● Material provided
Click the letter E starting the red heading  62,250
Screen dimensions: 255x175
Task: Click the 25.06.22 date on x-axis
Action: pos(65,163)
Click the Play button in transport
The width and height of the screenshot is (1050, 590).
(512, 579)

● Task statement
Locate every line in the items above that contains the word "Click" and copy each of those lines.

● Exercise response
Click the letter E starting the red heading  62,250
Task: Click the 25.06.22 date on x-axis
Click the Play button in transport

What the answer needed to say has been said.